I'm not assessing right or wrong for where anyone's personal marker is. I'm sure it's exactly where it should be for each person. I'm also not claiming where any given patient's request for no draping falls on the scale. It could be very close to the asexual end of the scale and it really could be way over at the prurient end. I happen to think that most times it falls in the middle and usually leaning asexual. If they were truly prurient I think most times they are just going to go someplace else where they know they can get what they want. But there are no absolutes. We are all going to get people who are on the prurient end from time to time. We might not even be able to tell those people are on our table. Welcome to the business. As Tonya said, if you figure out they are then ask them to move on. Nothing wrong with that.
I apologize to anyone who thinks I'm attacking their position or that I'm trying to change their position. I'm not trying to. I am not apoligetic for thinking it is the unmentioned gorilla.I am convinced more than ever that subltle sexual influences are driving the requests for undraped massage and MT's are accepting or declining based on their own perception of how appropriate that type of human interaction is. I will not say an MT is wrong to not want to do undrapped massage and won't say an MT is wrong to accept one.
I'm just not black nor am I white.....I'm gray and I embrace it. If I take the time to learn my place on the gray scale and I learn where the person on the table is on the gray scale I think I can build a better client relationship.
Thank you Ezekiel and Tonya. I appreciate that you can see that the drape-no drape issue as regarding the sexual aspect "or the 500 pound gorilla" is what many have already considered and have decided we don't want to even consider in their practice based on their personal beliefs and also on state mandated rules.

THE PROBLEM - Continue the forum discussion about undraped massage from where it stops.

RECORD EXTRACTS -
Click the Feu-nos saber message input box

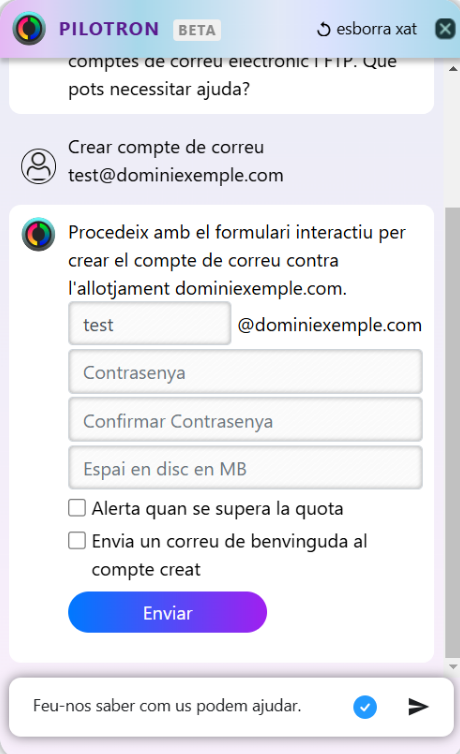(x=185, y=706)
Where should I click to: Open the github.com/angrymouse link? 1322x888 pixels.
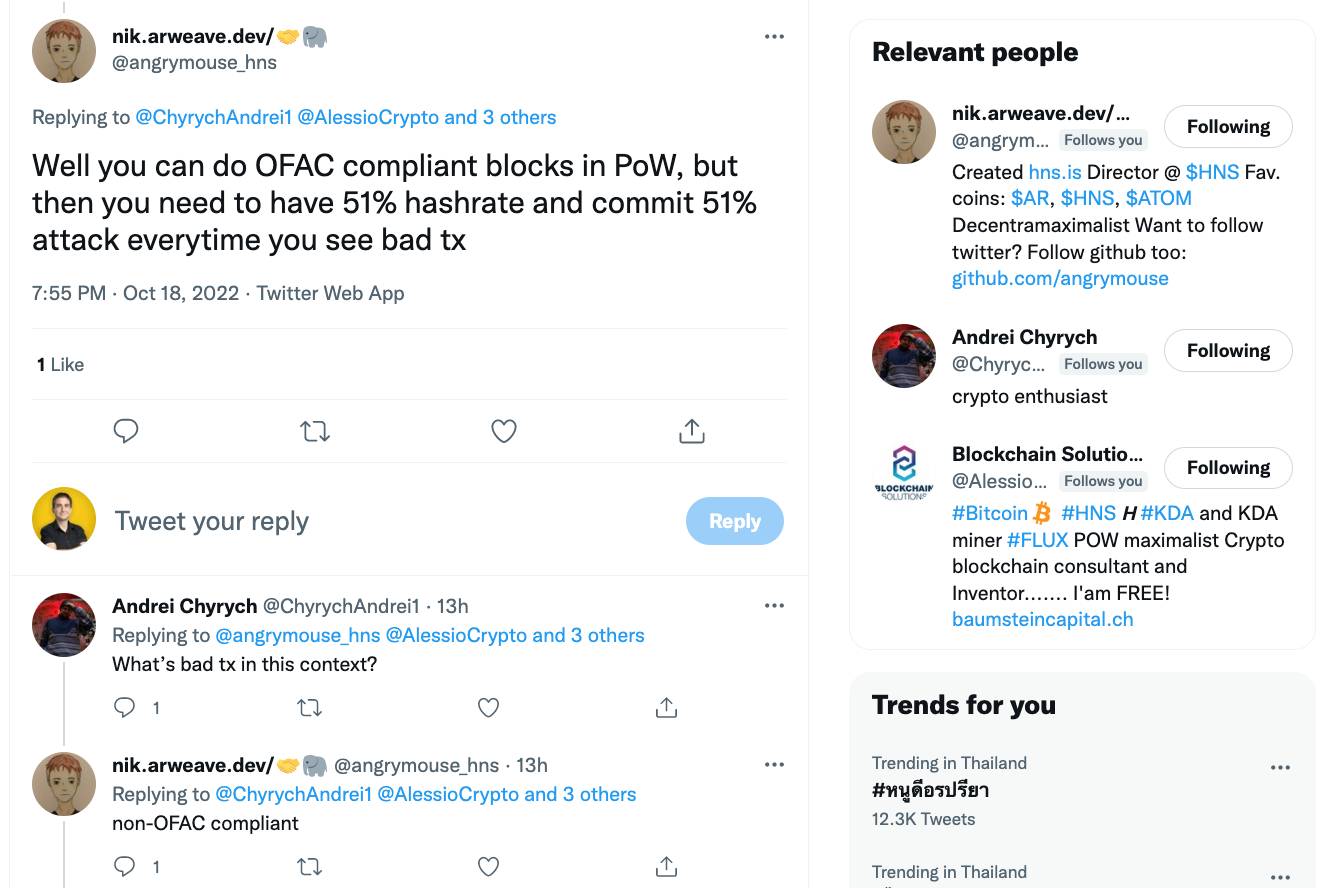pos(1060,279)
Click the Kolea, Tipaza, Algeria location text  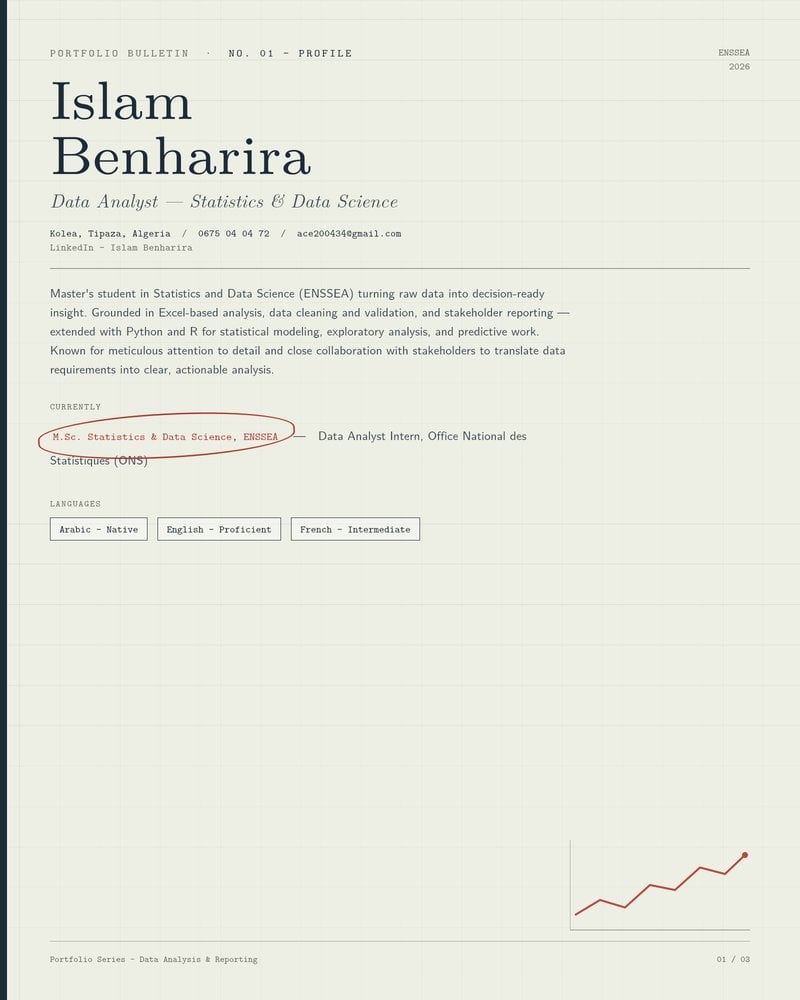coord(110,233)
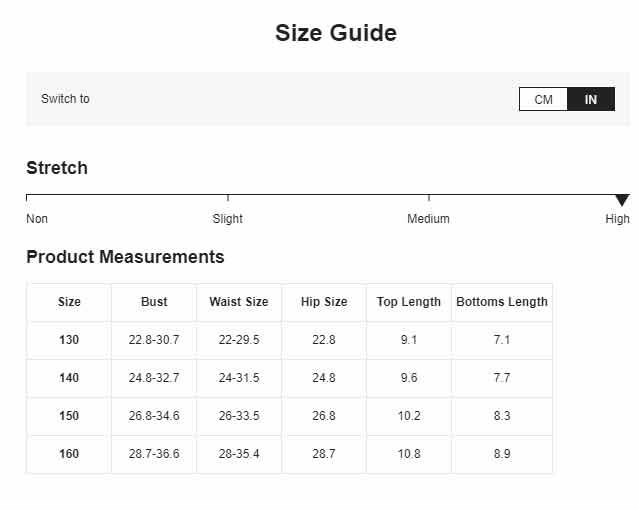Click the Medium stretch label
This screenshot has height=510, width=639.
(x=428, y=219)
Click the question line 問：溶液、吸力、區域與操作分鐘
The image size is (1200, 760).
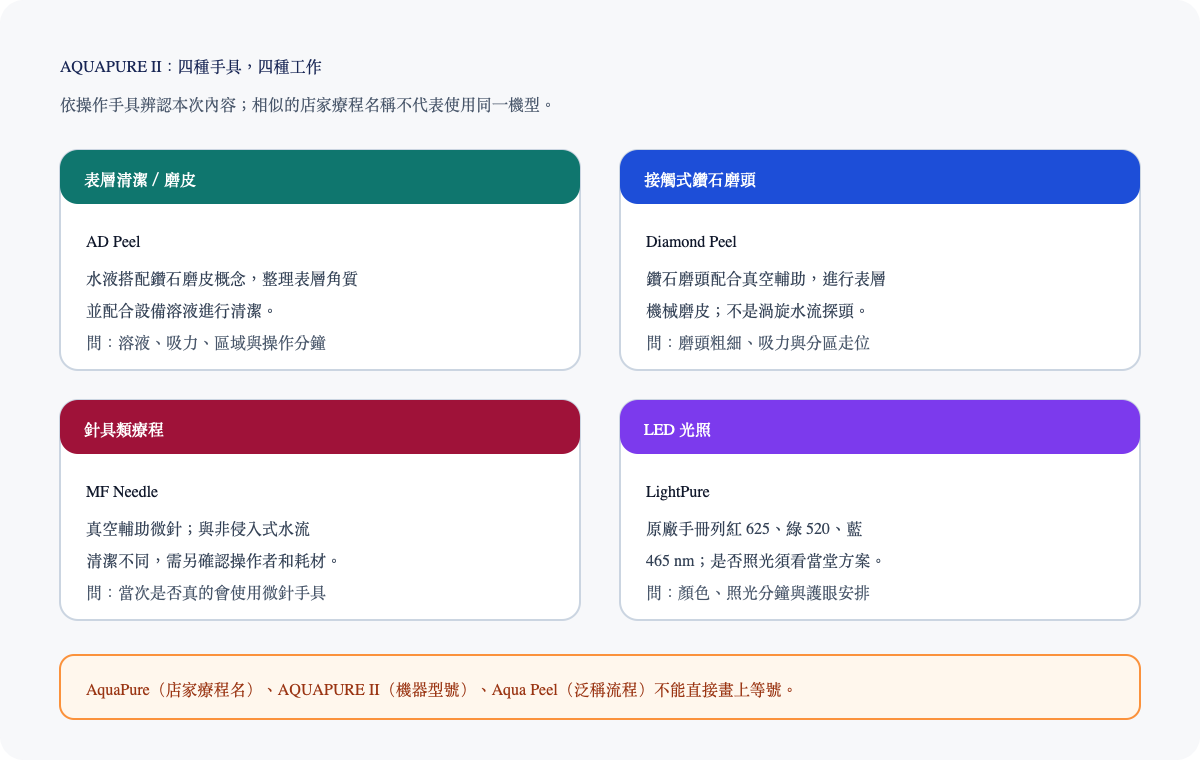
==
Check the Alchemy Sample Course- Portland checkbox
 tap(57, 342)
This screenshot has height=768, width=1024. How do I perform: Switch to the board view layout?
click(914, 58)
* * *
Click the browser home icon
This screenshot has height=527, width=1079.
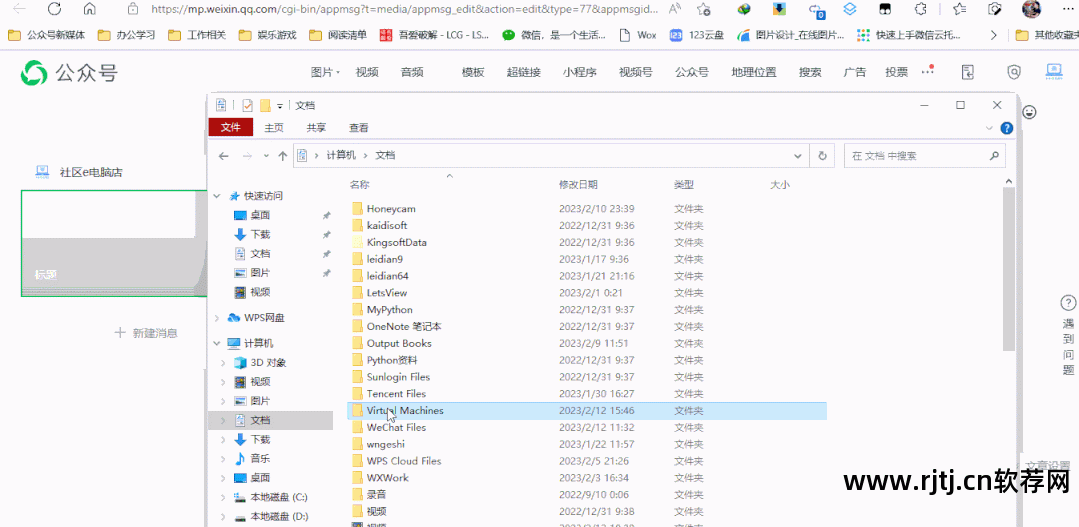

SOLVED PROBLEM -
Having parameters around massage therapy is what protects therapists from unwanted intrusions into their beliefs. Someone who is looking at the sexual aspects when getting a massage is really needing more than a therapist is qualified to provide and Rob, you will really need to find the answers within yourself as many of us have already stated, we neither want to go there or we have already decided it is not worth all the effort to go there.
So maybe you should start another thread that specifically seeks the answers you are needing...yet you will have to decide if you will really use these answers anyway.
Rules or laws about anything are only there for the few. Living your life without rules means that you don't force your lifestyle or beliefs on others...you assume personal responsibility for your actions.
"Massage gives us a chance to let go of all stereotypes and not think...includes the therapist as well as the client...and just let whatever the situation is with them...just be. The answer for them and many times for us comes in the quiet and stillness. Be still and listen to what is not being said..." I stick by my previous comments and conclusions.
Rob, I hope you find that you don't really need an answer. You have already found the answers and just need to come to grips with it. You don't need our blessing or condemnation.